Tanpa Cuti, Guru ASN Sertifikasi di Konawe Sudah Lama Menjabat Kades

  • Bagikan
Kepala Bidan Otonomi Daerah dan Konstitusi, Projo Konawe, Abiding Slamet. (Foto: Mas Jaya/SULTRAKINI.COM)

SULTRAKINI.COM: KONAWE – Enak betul hidup Hj. Haslida. Status sebagai guru Aparatur Sipil Negara (ASN) telah ia dapatkan. Bersertifikasi pula. Ia juga menjabat sebagai salah seorang kepala desa (Kades).

Haslida merupakan Kades Labotoy, Kecamatan Bondoala, Kabupaten Konawe, Sulawesi Tenggara. Ia menjadi Kades sejak 2013 lalu.
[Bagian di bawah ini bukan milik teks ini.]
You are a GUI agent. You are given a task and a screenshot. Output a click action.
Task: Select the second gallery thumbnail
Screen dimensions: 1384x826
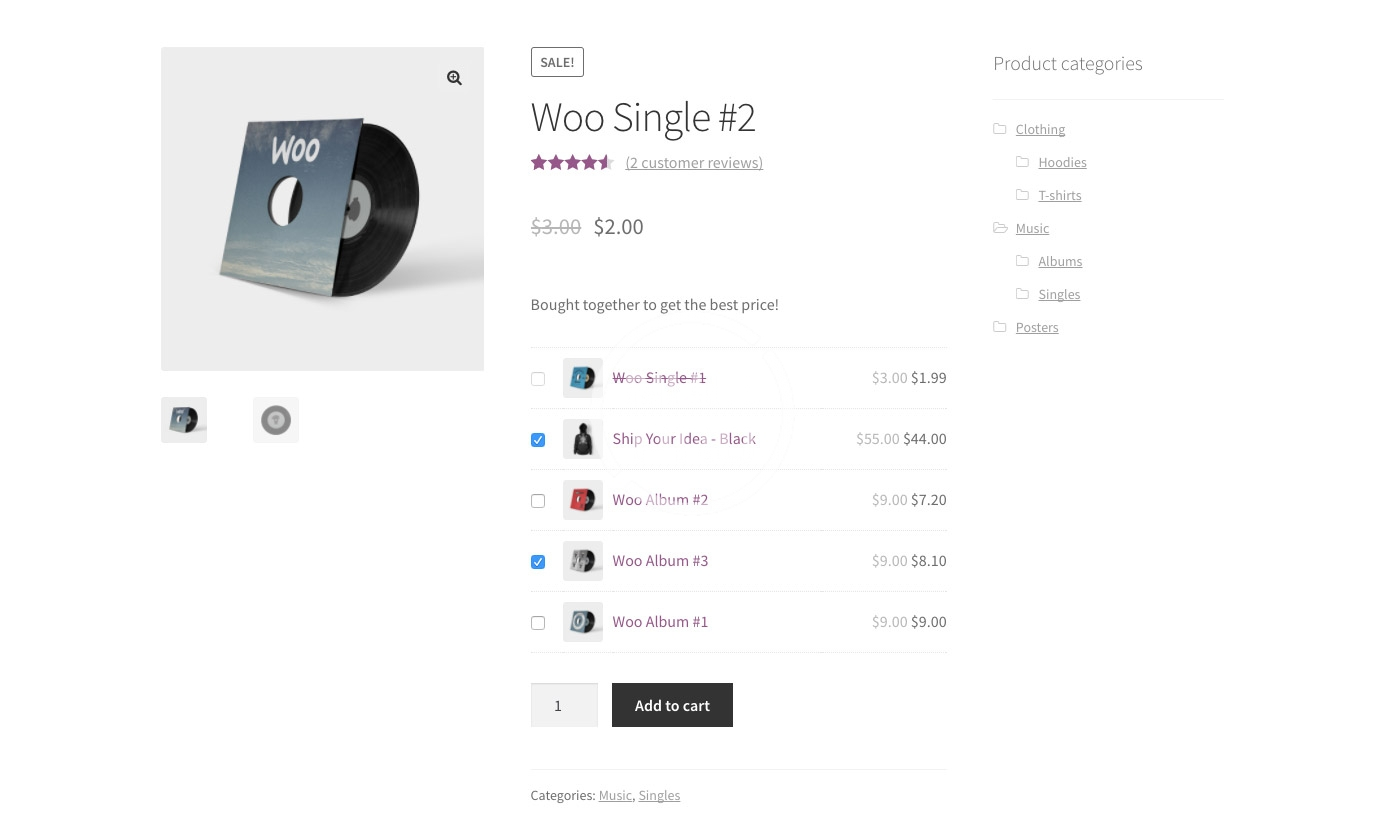click(x=276, y=420)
Ketika itu ia juga aktif sebagai guru kategori 2 (K2). Saat ada tes penerimaan ASN K2 pada tahun yang sama, ia ikut tes dan berhasil lolos. Perjalanan karir gurunya makin mentereng setelah ia mendapat status guru sertifikasi.
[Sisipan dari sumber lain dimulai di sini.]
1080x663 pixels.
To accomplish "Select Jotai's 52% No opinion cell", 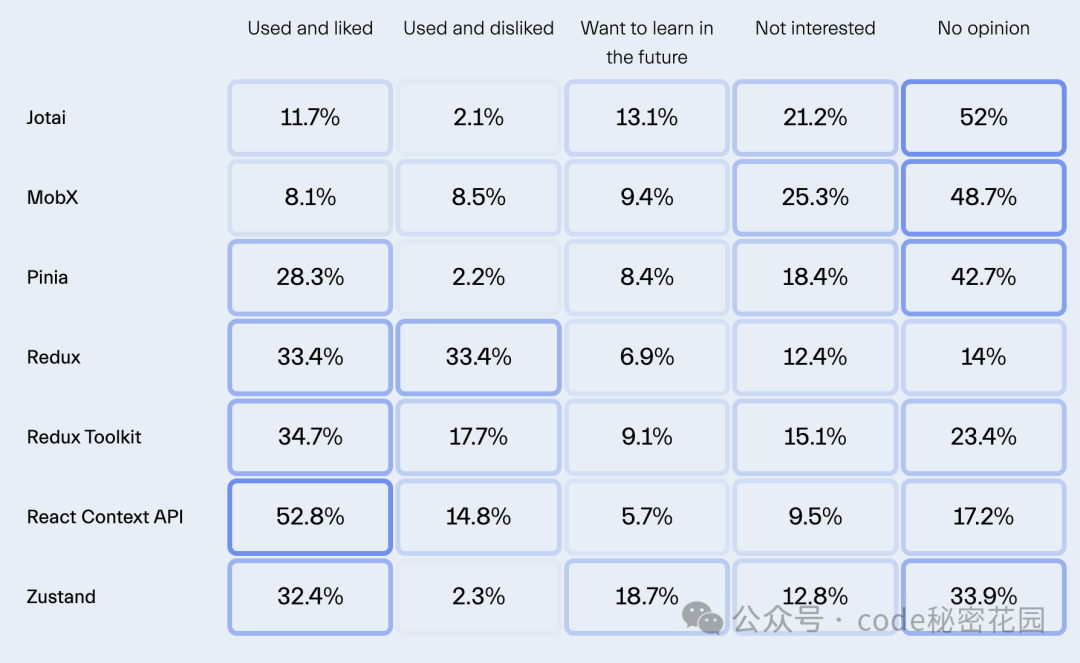I will [983, 118].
Dengan posisinya sebagai Kades, guru ASN dan guru sertifikasi, tentu saja gaji dan aneka tunjangan yang ia terima tidaklah sedikit. Belum lagi anggaran DD yang ia kelola, yang nilainya sampai ratusan juta.
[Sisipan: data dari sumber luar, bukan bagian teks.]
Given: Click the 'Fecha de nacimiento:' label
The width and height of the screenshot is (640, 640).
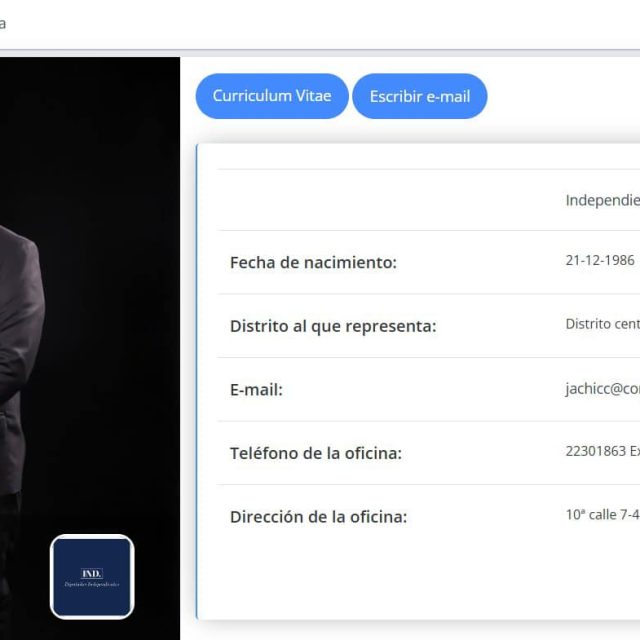Looking at the screenshot, I should point(313,262).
Namun sayang, apa yang dilakoni Haslida ternyata melanggar aturan yang ada. Sejatinya, ketika ia memilih untuk menjadi Kades, ia harus rela cuti dari aktivitas seorang guru. Hal itulah yang kemudian mendapat sorotan tajam dari Organisasi Masyarakat Pro Jokowi (Ormas Projo).

Kepala Bidang Otonomi Daerah dan Konstitusi, Projo Konawe, Abiding Slamet mengungkapkan seorang ASN boleh menjadi Kades dan tidak ada masalah. Asalkan, ia sudah dapat izin dari pimpinannya.

Selain itu, ia juga harus rela cuti dari pekerjaannya sebagai seorang ASN. Dengan demikian, ia tidak lagi berhak mendapatkan aneka tunjakan ASN selama ia menjabat Kades.

Hal-hal tersebut telah diatur dalam Undang-undang Nomor 6 Tahun 2016 tentang desa, Peraturan Presiden Nomor 47 tentang aturan pelaksanaan UU Nomor 6 tersebut dan Pemendragri Nomor 112 tentang Pilkades.

“Aturannya jelas. Namun hasil penelusuran Projo di lapangan, yang bersangkutan disamping menjabat Kades, juga masih aktif menjadi guru, serta menerima aneka tunjangan termasuk tunjangan sertifikasinya. Padahal aturannya jelas tidak boleh,” jelasnya, Sabtu (10/2/2018).

Abiding menilai, temuan seperti ini menunjukan sisi lemahnya pengawasan pemerintah, khususnya Dinas Pemberdayaan Masyarakat Desa (DPMD) Konawe.

“Makanya kami minta agar DPMD betul-betul jeli melihat masalah ini. Termasuk juga dari BDK (Badan Kepegawaian Daerah) untuk melihat bagaimana regulasinya juga ada pelanggaran seperti ini,” tandasnya.